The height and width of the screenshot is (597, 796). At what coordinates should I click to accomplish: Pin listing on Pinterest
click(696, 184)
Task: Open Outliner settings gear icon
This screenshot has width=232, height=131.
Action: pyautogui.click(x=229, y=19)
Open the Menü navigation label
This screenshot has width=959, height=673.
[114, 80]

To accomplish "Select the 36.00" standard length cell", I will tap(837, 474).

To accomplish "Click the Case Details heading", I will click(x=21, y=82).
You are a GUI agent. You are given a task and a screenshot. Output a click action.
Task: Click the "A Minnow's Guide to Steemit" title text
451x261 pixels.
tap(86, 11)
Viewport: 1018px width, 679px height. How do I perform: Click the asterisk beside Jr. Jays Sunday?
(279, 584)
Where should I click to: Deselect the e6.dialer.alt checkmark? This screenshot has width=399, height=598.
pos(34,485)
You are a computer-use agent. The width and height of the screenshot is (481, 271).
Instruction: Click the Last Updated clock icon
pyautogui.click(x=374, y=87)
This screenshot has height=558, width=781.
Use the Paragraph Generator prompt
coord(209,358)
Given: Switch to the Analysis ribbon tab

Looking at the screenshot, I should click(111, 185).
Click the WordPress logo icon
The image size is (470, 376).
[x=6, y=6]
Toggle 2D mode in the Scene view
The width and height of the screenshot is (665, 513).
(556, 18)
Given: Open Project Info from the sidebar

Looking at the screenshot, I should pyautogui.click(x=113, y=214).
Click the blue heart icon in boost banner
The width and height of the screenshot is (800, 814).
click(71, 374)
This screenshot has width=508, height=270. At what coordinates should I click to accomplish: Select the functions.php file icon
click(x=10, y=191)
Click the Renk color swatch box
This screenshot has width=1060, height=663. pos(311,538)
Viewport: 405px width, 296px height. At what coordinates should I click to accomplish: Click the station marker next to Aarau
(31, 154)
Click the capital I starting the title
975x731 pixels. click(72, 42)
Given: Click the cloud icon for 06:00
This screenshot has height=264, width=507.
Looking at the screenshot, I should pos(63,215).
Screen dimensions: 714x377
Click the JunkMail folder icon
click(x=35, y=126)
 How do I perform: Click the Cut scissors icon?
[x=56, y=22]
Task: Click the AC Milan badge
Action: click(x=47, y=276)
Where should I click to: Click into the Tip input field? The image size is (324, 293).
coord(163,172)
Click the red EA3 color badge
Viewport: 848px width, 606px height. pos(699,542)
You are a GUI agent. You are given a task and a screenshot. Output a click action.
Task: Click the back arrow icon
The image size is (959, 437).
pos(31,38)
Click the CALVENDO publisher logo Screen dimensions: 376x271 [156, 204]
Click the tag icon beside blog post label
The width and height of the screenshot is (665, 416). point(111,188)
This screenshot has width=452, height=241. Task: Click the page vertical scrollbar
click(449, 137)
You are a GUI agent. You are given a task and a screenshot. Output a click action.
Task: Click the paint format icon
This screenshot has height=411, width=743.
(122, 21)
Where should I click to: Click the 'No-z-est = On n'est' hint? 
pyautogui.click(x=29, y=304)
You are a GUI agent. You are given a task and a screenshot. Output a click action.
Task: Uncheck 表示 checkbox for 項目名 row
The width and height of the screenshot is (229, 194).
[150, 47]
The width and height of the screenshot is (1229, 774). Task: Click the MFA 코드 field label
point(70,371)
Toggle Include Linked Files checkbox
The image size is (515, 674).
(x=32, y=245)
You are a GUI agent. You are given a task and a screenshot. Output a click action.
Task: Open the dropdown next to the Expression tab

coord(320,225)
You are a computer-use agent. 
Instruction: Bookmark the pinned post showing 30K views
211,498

- - -

### WHAT YOU ARE ASKED TO DO
Every entry is to be printed exactly as given.

### WRITTEN ANSWER
The height and width of the screenshot is (597, 796). At what coordinates should I click to accomplish: Pin listing on Pinterest
click(696, 184)
Task: Open Outliner settings gear icon
This screenshot has width=232, height=131.
Action: pyautogui.click(x=229, y=19)
Open the Menü navigation label
This screenshot has width=959, height=673.
[114, 80]

To accomplish "Select the 36.00" standard length cell", I will tap(837, 474).

To accomplish "Click the Case Details heading", I will click(x=21, y=82).
You are a GUI agent. You are given a task and a screenshot. Output a click action.
Task: Click the "A Minnow's Guide to Steemit" title text
451x261 pixels.
tap(86, 11)
Viewport: 1018px width, 679px height. How do I perform: Click the asterisk beside Jr. Jays Sunday?
(279, 584)
Where should I click to: Deselect the e6.dialer.alt checkmark? This screenshot has width=399, height=598.
pos(34,485)
You are a computer-use agent. The width and height of the screenshot is (481, 271).
Instruction: Click the Last Updated clock icon
pyautogui.click(x=374, y=87)
This screenshot has height=558, width=781.
Use the Paragraph Generator prompt
coord(209,358)
Given: Switch to the Analysis ribbon tab

Looking at the screenshot, I should click(111, 185).
Click the WordPress logo icon
The image size is (470, 376).
[x=6, y=6]
Toggle 2D mode in the Scene view
The width and height of the screenshot is (665, 513).
(556, 18)
Given: Open Project Info from the sidebar

Looking at the screenshot, I should pyautogui.click(x=113, y=214).
Click the blue heart icon in boost banner
The width and height of the screenshot is (800, 814).
click(71, 374)
This screenshot has width=508, height=270. At what coordinates should I click to accomplish: Select the functions.php file icon
click(x=10, y=191)
Click the Renk color swatch box
This screenshot has width=1060, height=663. pos(311,538)
Viewport: 405px width, 296px height. At what coordinates should I click to accomplish: Click the station marker next to Aarau
(31, 154)
Click the capital I starting the title
975x731 pixels. click(72, 42)
Given: Click the cloud icon for 06:00
This screenshot has height=264, width=507.
Looking at the screenshot, I should pos(63,215).
Screen dimensions: 714x377
Click the JunkMail folder icon
click(x=35, y=126)
 How do I perform: Click the Cut scissors icon?
[x=56, y=22]
Task: Click the AC Milan badge
Action: click(x=47, y=276)
Where should I click to: Click into the Tip input field? The image size is (324, 293).
coord(163,172)
Click the red EA3 color badge
Viewport: 848px width, 606px height. pos(699,542)
You are a GUI agent. You are given a task and a screenshot. Output a click action.
Task: Click the back arrow icon
The image size is (959, 437).
pos(31,38)
Click the CALVENDO publisher logo Screen dimensions: 376x271 [156, 204]
Click the tag icon beside blog post label
The width and height of the screenshot is (665, 416). point(111,188)
This screenshot has width=452, height=241. Task: Click the page vertical scrollbar
click(449, 137)
You are a GUI agent. You are given a task and a screenshot. Output a click action.
Task: Click the paint format icon
This screenshot has height=411, width=743.
(122, 21)
Where should I click to: Click the 'No-z-est = On n'est' hint? 
pyautogui.click(x=29, y=304)
You are a GUI agent. You are given a task and a screenshot. Output a click action.
Task: Uncheck 表示 checkbox for 項目名 row
The width and height of the screenshot is (229, 194).
[150, 47]
The width and height of the screenshot is (1229, 774). Task: Click the MFA 코드 field label
point(70,371)
Toggle Include Linked Files checkbox
The image size is (515, 674).
(x=32, y=245)
You are a GUI agent. You are given a task and a screenshot. Output a click action.
Task: Open the dropdown next to the Expression tab

coord(320,225)
You are a computer-use agent. 
Instruction: Bookmark the pinned post showing 30K views
211,498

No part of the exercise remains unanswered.